The Department for Work and Pensions (DWP) is currently working to scrap six legacy benefits and the first to be axed is Tax Credits which will be closed for good in April this year
Benefit claimants are being urged to act ahead of a major deadline coming in April this year.
The Department for Work and Pensions (DWP) is currently working to scrap six legacy benefits and move everyone onto Universal Credit. These benefits include: Working Tax Credit, Child Tax Credit, Income-based Jobseeker’s Allowance (JSA), Income support, Housing Benefit, and Income related Employment Support Allowance (ESA). The first legacy benefit to be axed is Tax Credits which will be closed for good in April this year.
Those claiming are being moved over through its Managed Migration programme. As part of the process, households claiming legacy benefits are being sent letters called “migration notices” through the post. Under the plan, all Tax Credit claimants should have received a Migration Notice by the end of last year. Once you have received a managed migration notice, you have three months to claim Universal Credit. If you miss this deadline, your benefits will be stopped.
If you have not yet acted or have not received a letter, then you do not have much time left to make a claim, as you will not receive Tax Credit payments from April. Once you’ve made a claim for Universal Credit, it usually takes up to five weeks for your first Universal Credit payment to arrive. However, it is important to note that once you have made an application for Universal Credit, your Tax Credit payments will stop.

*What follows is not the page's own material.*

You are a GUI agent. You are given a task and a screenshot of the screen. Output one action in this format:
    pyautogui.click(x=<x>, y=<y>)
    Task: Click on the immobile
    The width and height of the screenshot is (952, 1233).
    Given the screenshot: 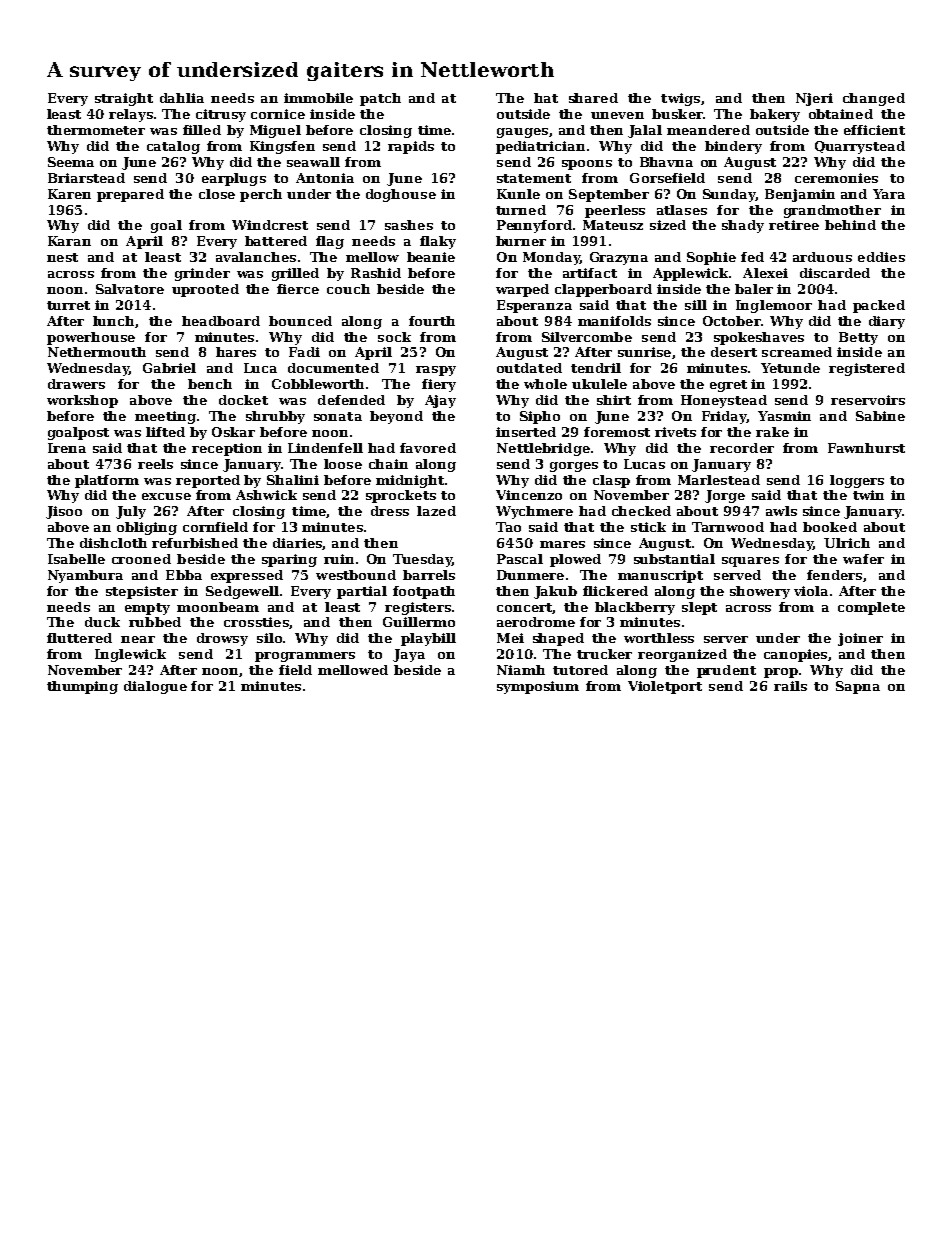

According to the latest DWP figures, 355,940 individuals who were sent migration notices did not claim Universal Credit and had their legacy benefit claims closed. The DWP website warned: “Tax Credits are closing on 5 April 2025, and customers must respond to their migration notices by their deadline date to continue to receive financial support from the Government.”
If you claim Universal Credit by the deadline or within one month of the deadline, then you may get an extra payment – which is called a transitional element. This is intended to ensure that you are not worse off on Universal Credit compared to Tax Credits, at the point of transfer, with circumstances unchanged. This amount depends on your current Tax Credits award being as accurate as possible, and HMRC may contact some claimants directly to carry out a “pre-migration check”.
The transitional protection lasts until there is no difference between the amount awarded under Universal Credit and what you received before under legacy benefits. The DWP is working to send migration notices to all those claiming legacy benefits by the end of this year. This means hundreds of thousands of managed migration notices will be sent over the next nine months. The benefits department is working to completely phase out all legacy benefits by the end of March 2026.